Na ontvangst van de ministers in de kamer van hoofdredacteur Pieter 't Hoen, ontstond er een geanimeerd gesprek. "Ik heb veel aan uw blad gehad en er vaak wat in gevonden dat mij in hoge mate interesseerde", vertelde Gerbrandy de aanwezigen. Hij maakte daarbij de kanttekening, dat hij ook wel eens een artikel had gelezen dat niet goed was.
"U bedoelt, waarmee u het niet eens was, excellentie", reageerde de hoofdredacteur. "Dat is hetzelfde", antwoordde de minister-president grappend, waarop Pieter 't Hoen glimlachend zei: "Ja, excellentie, er gaan geruchten dat u wel eens autoritair optreedt".
"Dat wordt van u ook wel eens gezegd", riposteerde Gerbrandy.
Stinkende poel van gif en leugens
De ministers werden op de hoogte gebracht van de geschiedenis van het verzetsblad, dat in 1941 in het leven werd geroepen, een klein jaar nadat de Duitsers de persvrijheid aan banden hadden gelegd.
"De Nederlandse pers die voor de oorlog terecht in hoog aanzien stond, was toen in korte tijd vervallen tot een stinkende poel van gif en leugens, waaraan zelfs de meest onnozele landgenoot zijn vertrouwen opzegde", aldus Het Parool. "Het waren de illegale bladen die de verraden voorlichterstaak overnamen."
In de afgelopen vier jaar hebben de medewerkers van Het Parool met gevaar voor eigen leven de krant draaiende weten te houden. Ondanks onderduiken, valse namen en uiterste voorzichtigheid overleefden velen het niet.
"Aanzienlijk is het aantal werkers dat voor de goede zaak van de ondergrondse pers is gevallen. Langer nog de lijst van hen, die in gevangenissen en concentratiekampen hebben moeten boeten voor geen andere misdaad, dan dat zij weigerden grauwe, alles duldende slaven te zijn."
Gerbrandy uitte zijn grote waardering voor het werk dat de illegale pers tijdens de oorlogsjaren heeft geleverd. Hierna vroeg hij de leiders van het Parool naar de toekomstplannen.
"Het Parool zal als dagblad blijven verschijnen en daarbij dezelfde beginselen blijven huldigen, van waaruit het tijdens de bezettingstijd werd geredigeerd", antwoordde de directeur. De krant besteedde altijd veel aandacht aan na-oorlogse problemen en mogelijkheden op cultureel, sociaal en economisch gebied en zal dat blijven doen.
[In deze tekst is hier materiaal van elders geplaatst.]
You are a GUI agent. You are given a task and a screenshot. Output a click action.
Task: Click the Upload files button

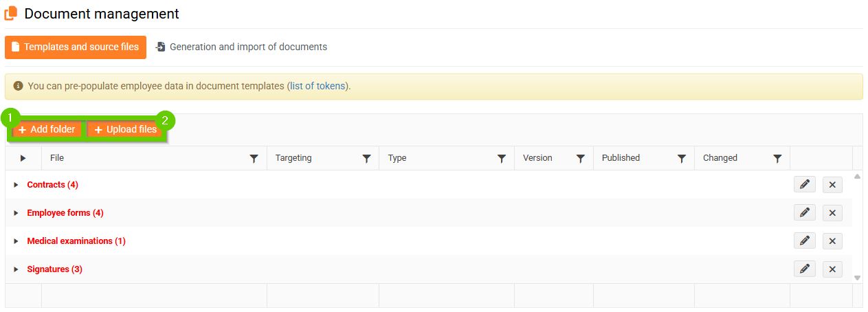click(x=125, y=129)
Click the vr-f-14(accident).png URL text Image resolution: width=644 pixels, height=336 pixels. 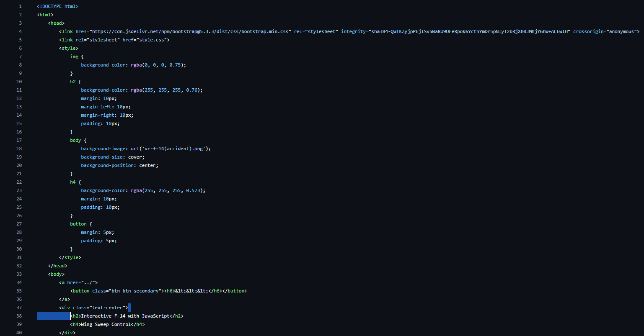pos(173,149)
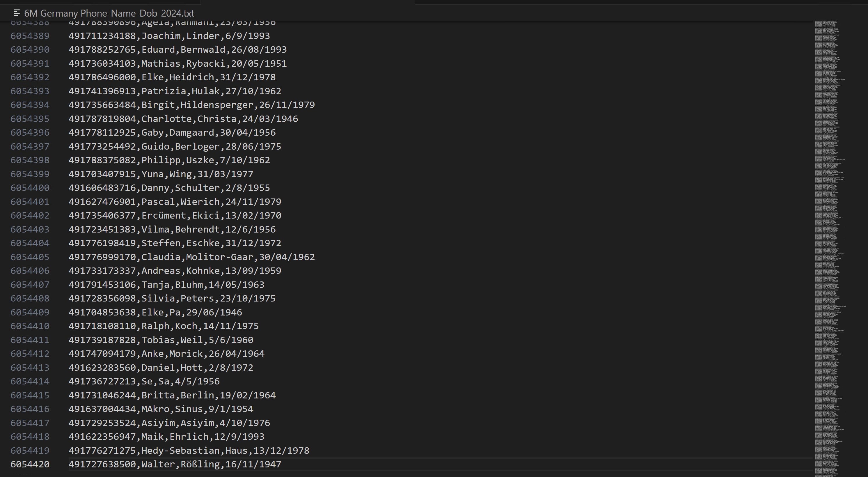Select line number 6054418 in the gutter
The width and height of the screenshot is (868, 477).
point(30,437)
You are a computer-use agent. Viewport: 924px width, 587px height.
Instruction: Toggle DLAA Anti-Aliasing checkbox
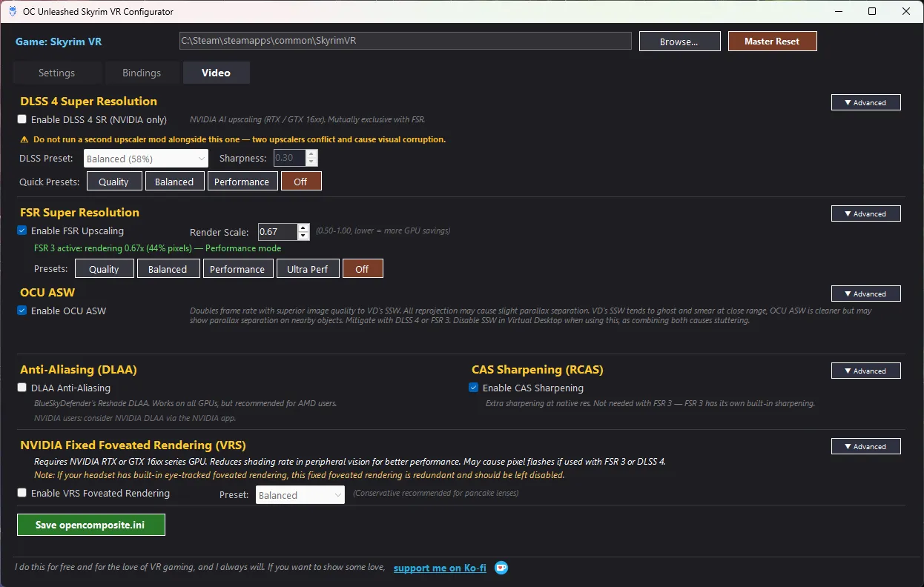click(22, 388)
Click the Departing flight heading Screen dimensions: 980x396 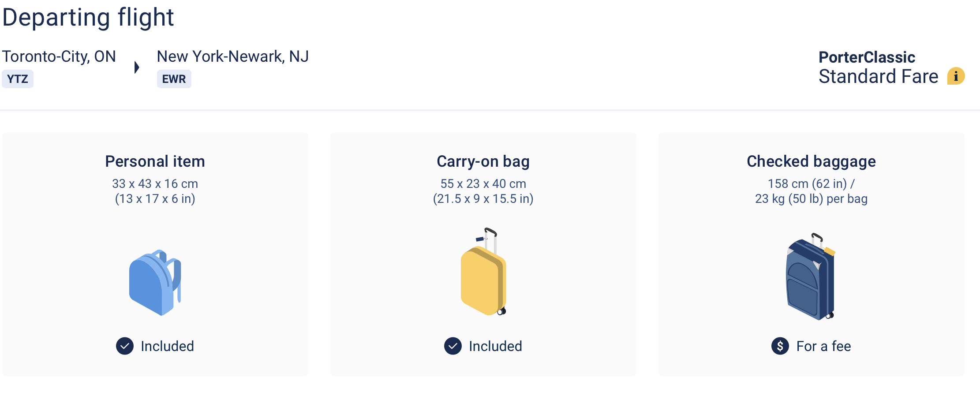(x=88, y=18)
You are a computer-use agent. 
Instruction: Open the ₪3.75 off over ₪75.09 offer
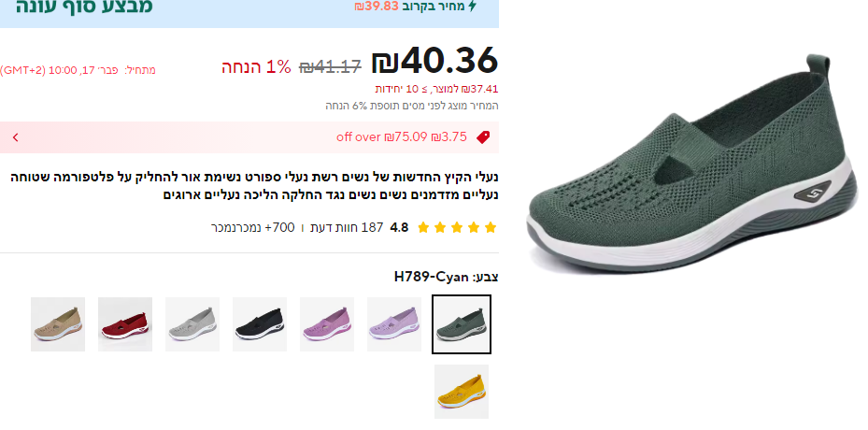[x=402, y=136]
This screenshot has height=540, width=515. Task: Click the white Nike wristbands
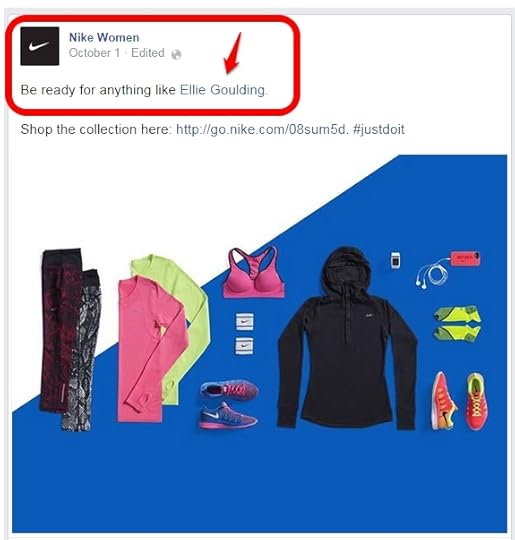pyautogui.click(x=244, y=334)
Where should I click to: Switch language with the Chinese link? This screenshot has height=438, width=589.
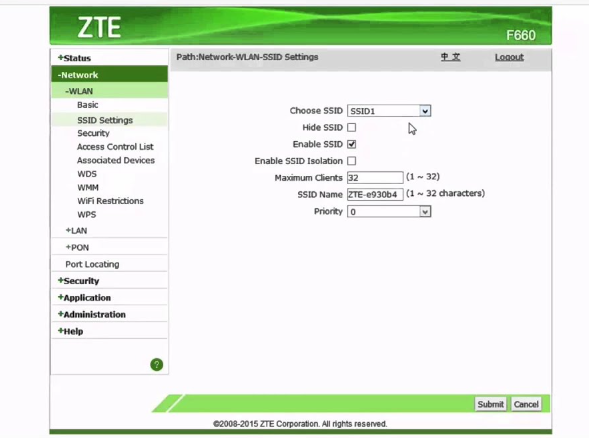[450, 57]
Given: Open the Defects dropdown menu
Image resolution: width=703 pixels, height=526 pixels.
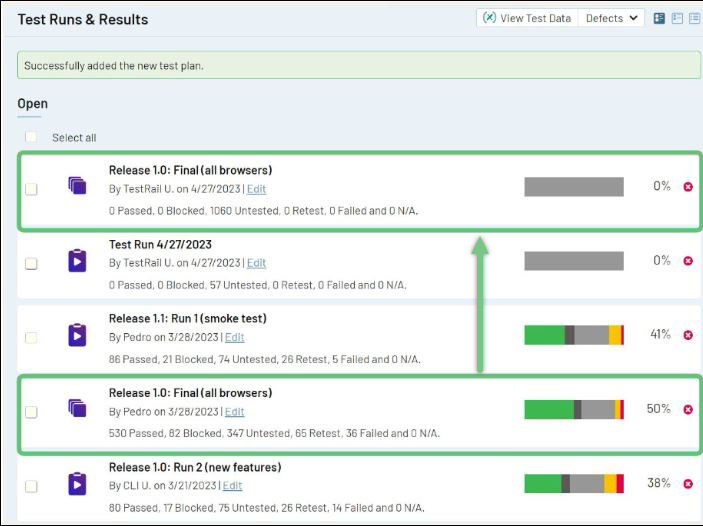Looking at the screenshot, I should tap(610, 18).
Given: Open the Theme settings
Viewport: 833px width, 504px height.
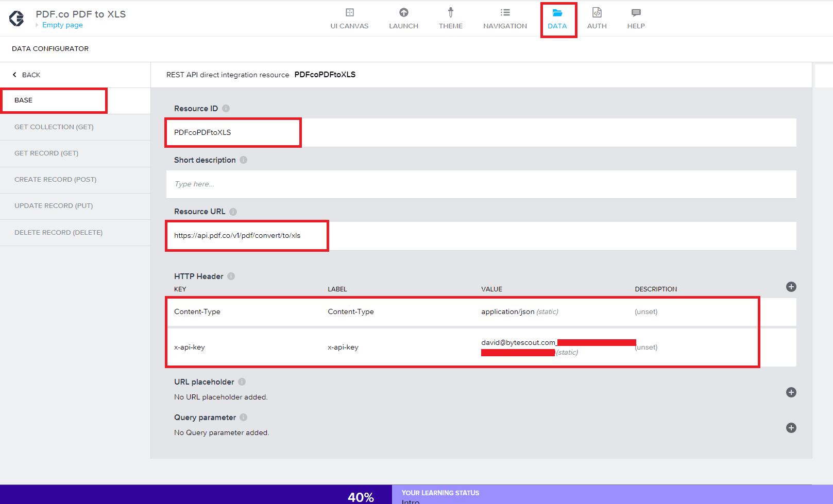Looking at the screenshot, I should 450,19.
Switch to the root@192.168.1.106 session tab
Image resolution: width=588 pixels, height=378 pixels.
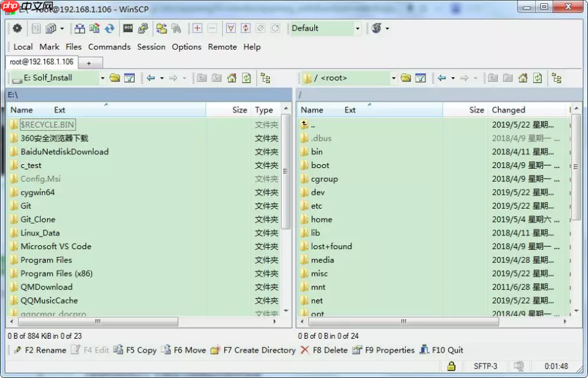(x=41, y=61)
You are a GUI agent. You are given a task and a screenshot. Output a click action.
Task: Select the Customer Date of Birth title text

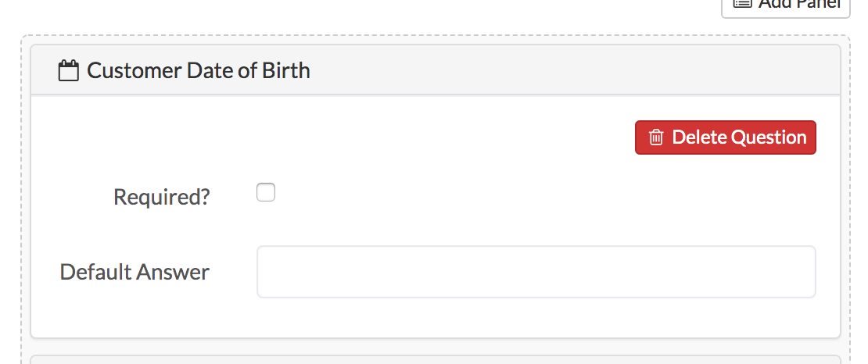click(198, 71)
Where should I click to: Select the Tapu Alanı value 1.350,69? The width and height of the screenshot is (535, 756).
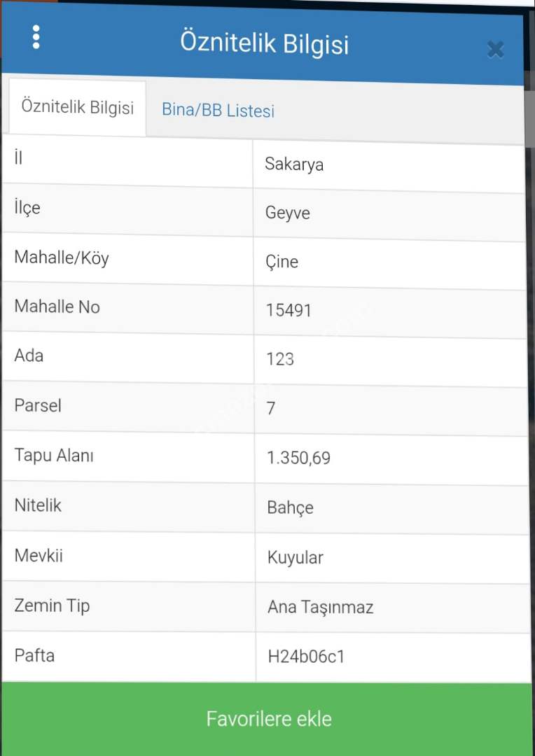point(298,458)
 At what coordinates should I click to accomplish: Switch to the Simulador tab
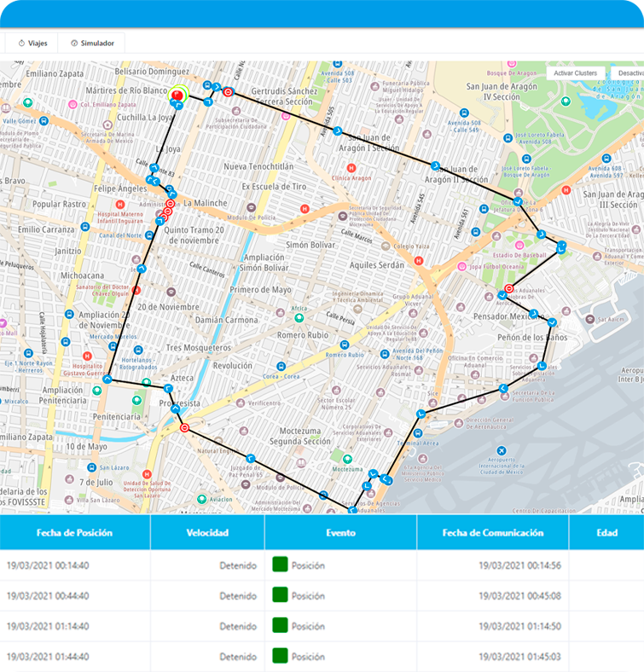click(x=92, y=43)
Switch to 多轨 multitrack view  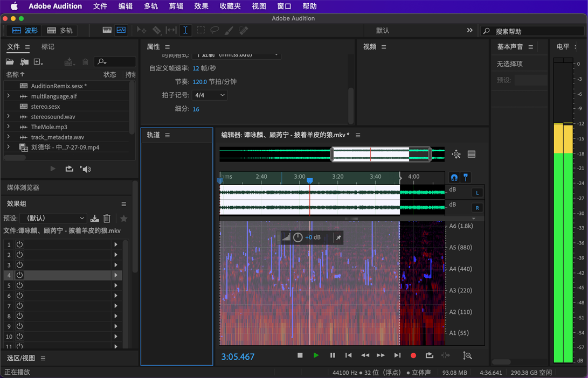click(x=60, y=31)
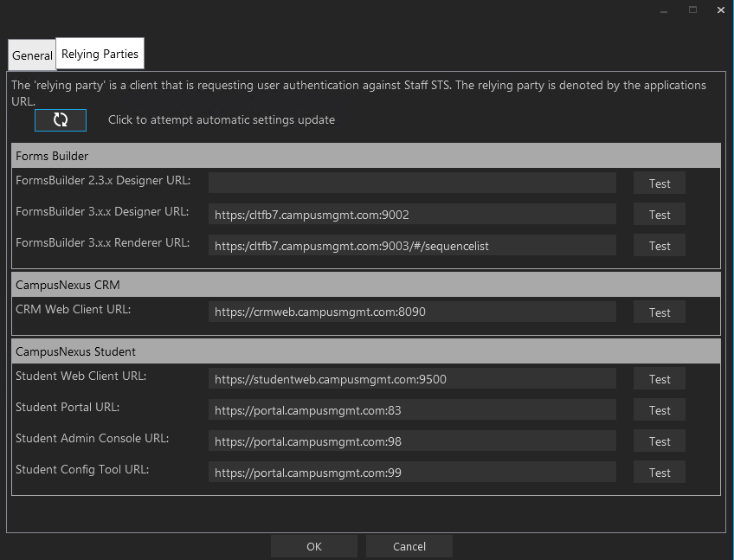Viewport: 734px width, 560px height.
Task: Select the Student Portal URL field
Action: pyautogui.click(x=412, y=409)
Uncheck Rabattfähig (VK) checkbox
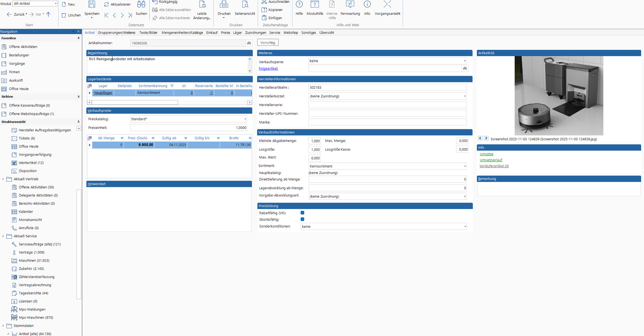The width and height of the screenshot is (644, 336). coord(302,213)
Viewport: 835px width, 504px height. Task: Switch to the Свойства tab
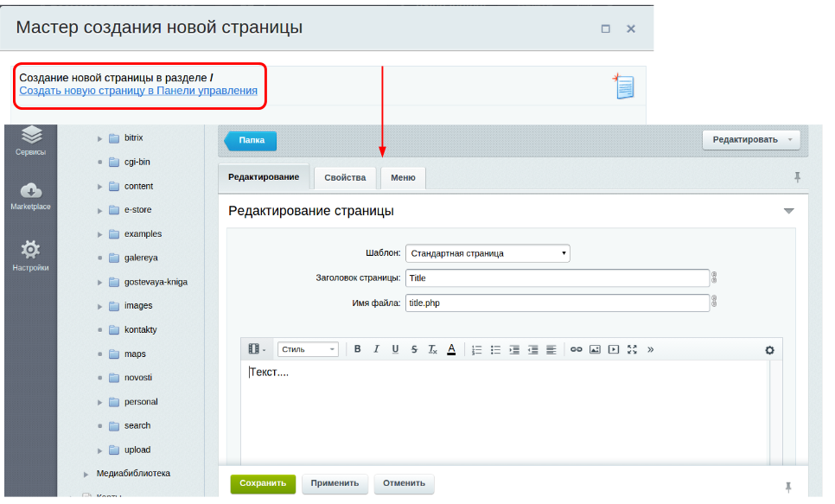345,178
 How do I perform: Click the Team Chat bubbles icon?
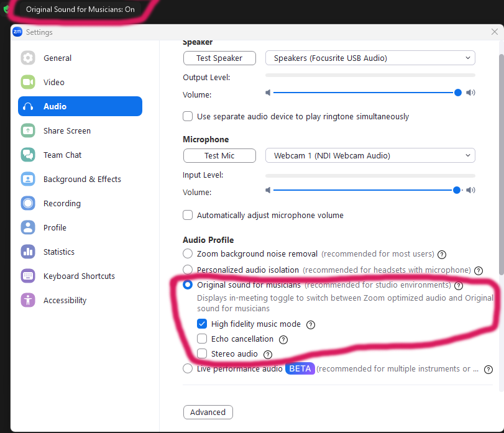28,155
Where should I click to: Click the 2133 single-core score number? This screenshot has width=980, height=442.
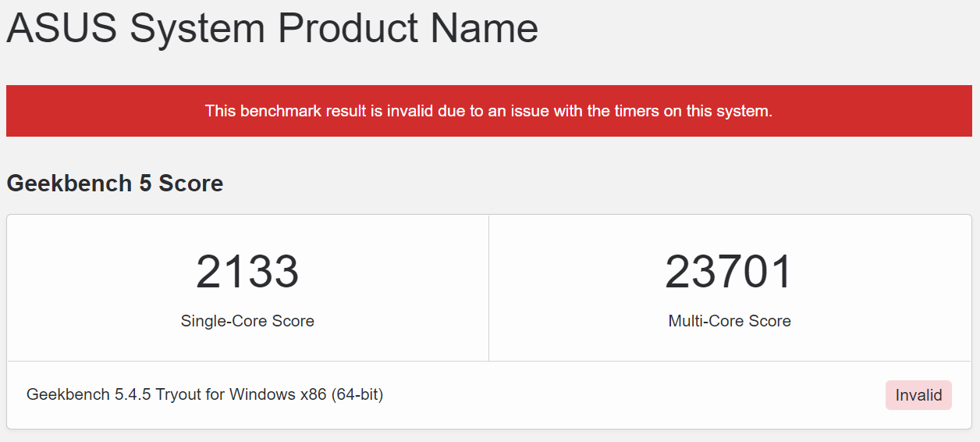247,272
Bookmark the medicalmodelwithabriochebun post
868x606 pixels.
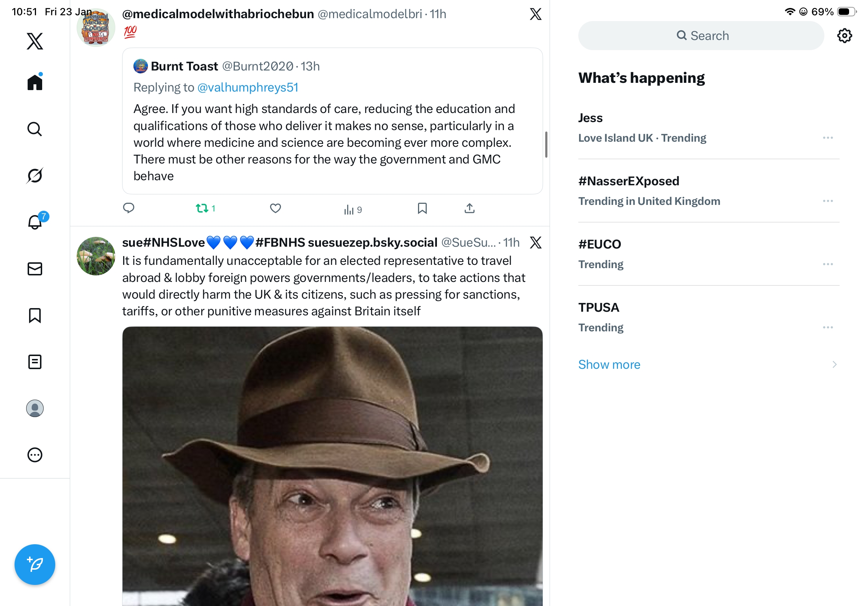click(422, 208)
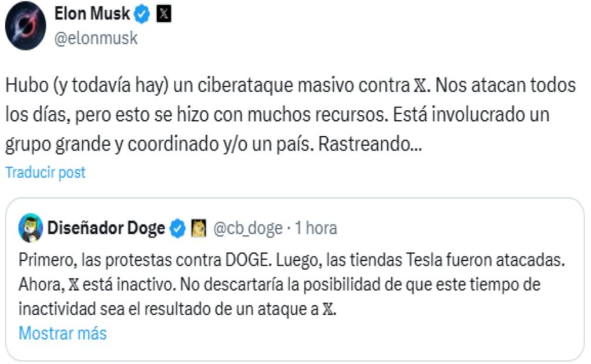The height and width of the screenshot is (364, 591).
Task: Click the Elon Musk display name
Action: point(92,14)
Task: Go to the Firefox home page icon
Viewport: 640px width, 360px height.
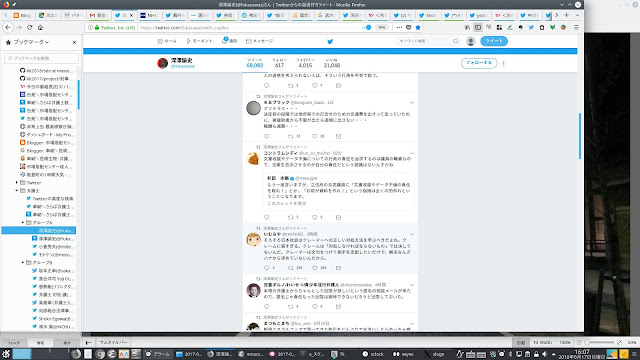Action: click(40, 27)
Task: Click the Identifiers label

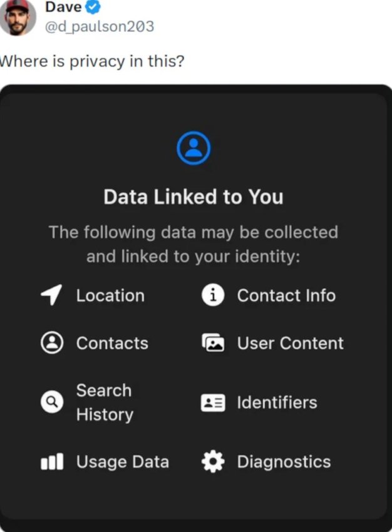Action: [277, 402]
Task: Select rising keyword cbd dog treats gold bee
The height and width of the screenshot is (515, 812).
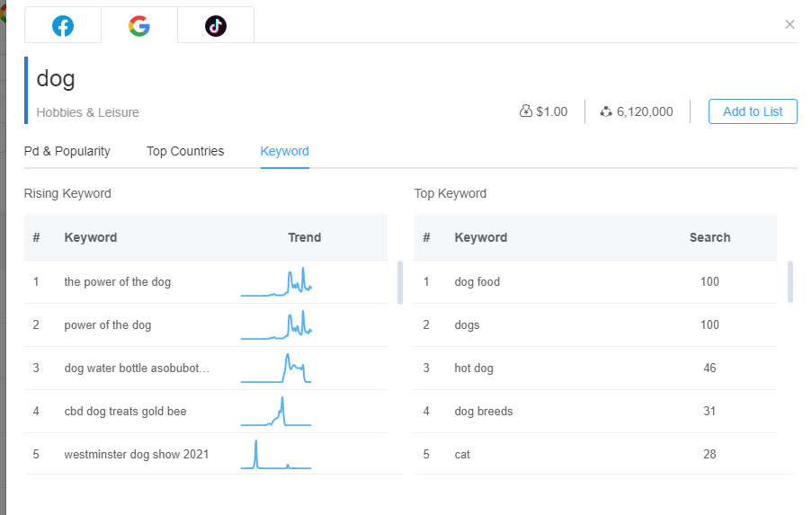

De krant wil zich niet beperken tot een oplage in Amsterdam. "Vroeger, in de dagen van onderdrukking, kon men ons blad door geheel Nederland lezen. Zelfs toen er geen treinen meer reden en ook anderszins het vervoer onoverkomelijke bezwaren met zich meebracht. Wij zouden dan ook in onze taak tekortschieten als wij ook nu niet meer dan alleen de hoofdstad konden bestrijken."
Juist nu, terwijl er zo’n grote behoefte aan nieuwsvoorziening is, dreigt de pers in gedrang te komen.
Het Parool is nu ook elders in het land te lezen, maar niet overal als dagblad. Het gebrek aan elektriciteit leidt ertoe dat de persen niet kunnen draaien, waardoor de krant in minder grote oplages en minder vaak kan verschijnen.
"Juist nu, terwijl er zo'n grote behoefte aan nieuwsvoorziening is, dreigt de pers in het gedrang te komen, bij gebrek aan technische mogelijkheden", zei de directeur tegen de bezoekende ministers. Daarop verzekerde minister Tromp dat al het mogelijke gedaan wordt om kolen naar West-Nederland te brengen om een grotere elektriciteitsvoorziening mogelijk te maken.
Het bezoek werd afgesloten met een dankwoord van de hoofdredacteur aan het adres van Gerbrandy: "U was in deze sombere tijden een werkelijk leider."